Russia's decision to criminalize equality is outrageous—worst prejudices shouldn't threaten world's best athletes at #Sochi2014.
— Nancy Pelosi (@NancyPelosi) August 14, 2013
We shouldn’t tolerate discrimination on the basis of sexual orientation in Russia, at Sochi Olympics, or anywhere. http://t.co/WSNP4UOlPG
— Senator Harry Reid (@SenatorReid) August 14, 2013
The controversial law enacting many of the restrictions, signed by President Vladimir Putin in June, strictly prohibits anything that could be deemed "propaganda of nontraditional sexual relations" and subjects participants in gay pride rallies to steep fines for noncompliance.
Despite widespread condemnation of the restrictions, Russian authorities confirmed on Tuesday that the law would be upheld for the duration of the winter games.
While the law remains intact, a statement issued by the Russian Interior Ministry tried to put to rest any accusations of discrimination.
"Any discussion on violating the rights of representatives of nontraditional sexual orientations, stopping them from taking part in the Olympic Games or discrimination of athletes and guests of the Olympics according to their sexual orientation is totally unfounded and contrived," it said.
Alexander Zhukov, head of Russia's National Olympic Committee, further assured concerned viewers that participants should have no fear, so long as any "nontraditional" sexual preferences are kept mum. "If a person does not put across his views in the presence of children, no measures against him can be taken," he said.
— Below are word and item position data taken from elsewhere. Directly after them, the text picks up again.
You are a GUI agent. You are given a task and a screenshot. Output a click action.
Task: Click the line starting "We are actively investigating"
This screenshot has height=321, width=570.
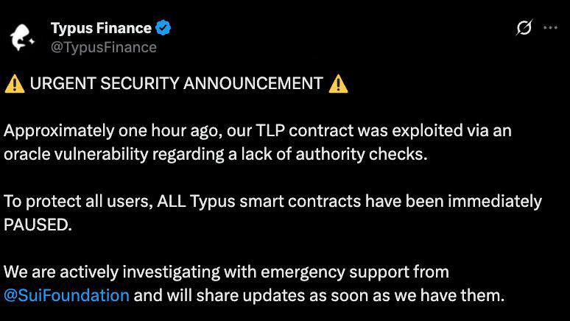coord(226,272)
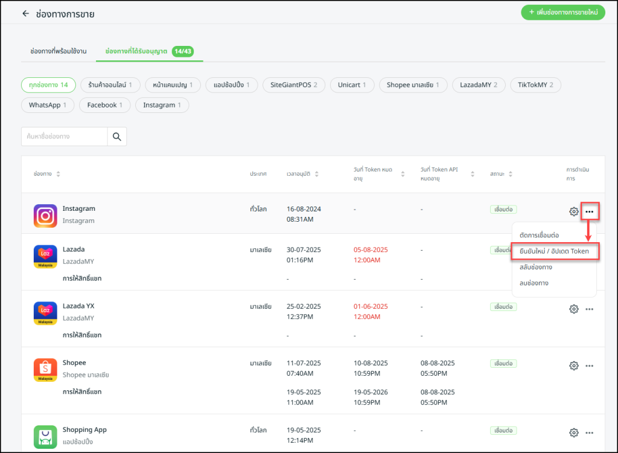This screenshot has height=453, width=618.
Task: Open settings gear for Lazada YX
Action: (x=574, y=309)
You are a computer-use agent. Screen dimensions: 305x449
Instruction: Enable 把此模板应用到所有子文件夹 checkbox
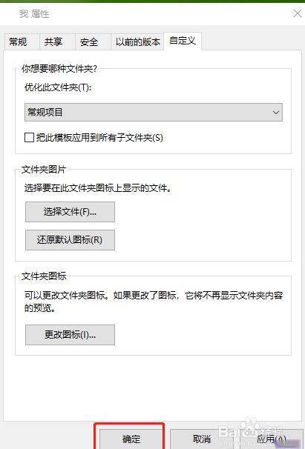[29, 138]
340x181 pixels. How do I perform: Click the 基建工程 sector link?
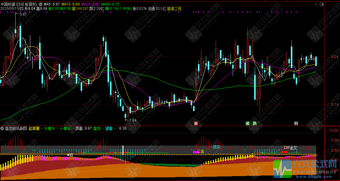pos(174,9)
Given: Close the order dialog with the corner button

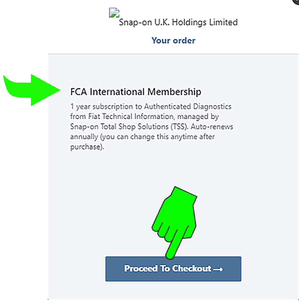Looking at the screenshot, I should tap(296, 1).
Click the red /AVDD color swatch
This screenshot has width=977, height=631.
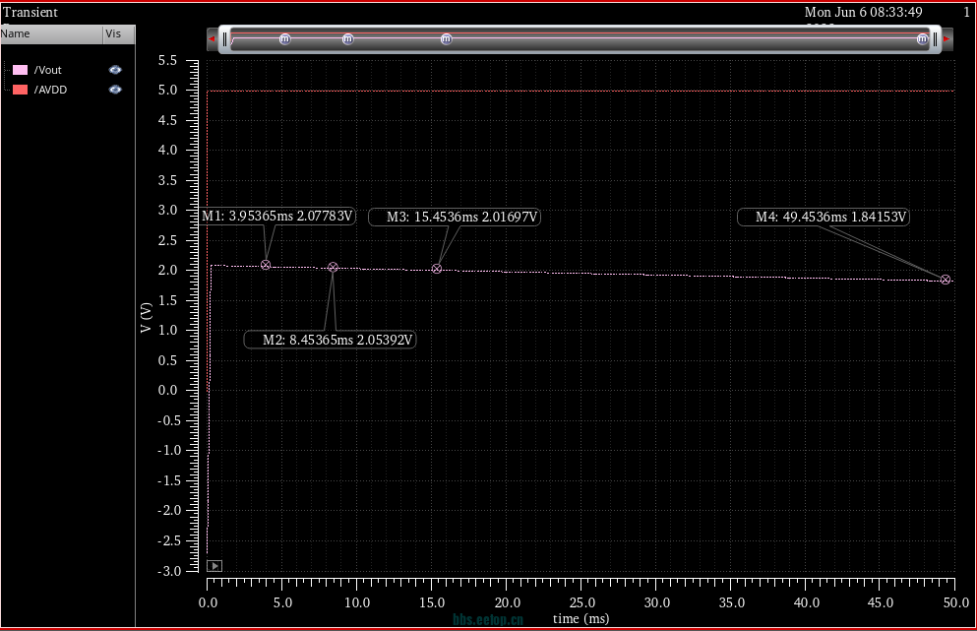[20, 90]
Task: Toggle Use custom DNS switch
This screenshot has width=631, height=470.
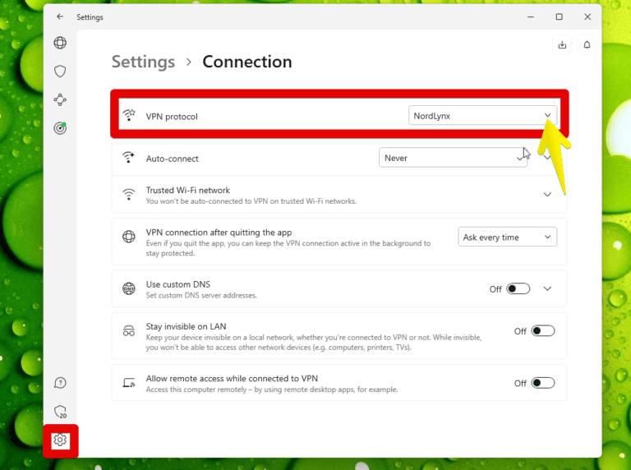Action: 518,289
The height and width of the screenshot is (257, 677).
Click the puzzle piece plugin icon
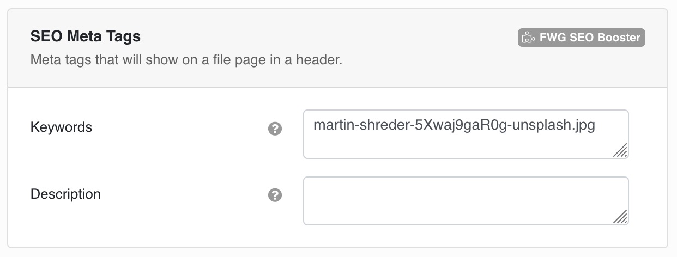coord(528,38)
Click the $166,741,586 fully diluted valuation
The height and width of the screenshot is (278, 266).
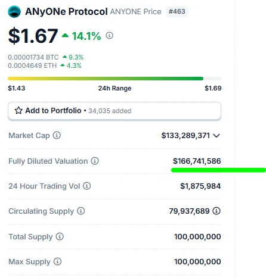coord(197,161)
LGBTQ advocates like gay U.S. figure skater Johnny Weir, however, remain unconvinced.
The controversy has led Sen. Jeff Merkley (D-Ore.) to draft a forthcoming resolution in protest of the law. The resolution, Merkley's spokesperson Jamal Raad told Buzzfeed, will call on the International Olympic Committee to both oppose the law as an entity, and also secure a guarantee that athletes and spectators alike will not be discriminated against at the games.